The records that follow should be retyped word for word.

*SUPPLIED DATA*.
──────────

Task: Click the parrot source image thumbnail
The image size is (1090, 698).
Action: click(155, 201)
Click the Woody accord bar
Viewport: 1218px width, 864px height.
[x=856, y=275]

──────────

*ANSWER*.
Task: Click the parrot source image thumbnail
The image size is (1090, 698).
Action: click(155, 201)
Click the Woody accord bar
Viewport: 1218px width, 864px height.
[x=856, y=275]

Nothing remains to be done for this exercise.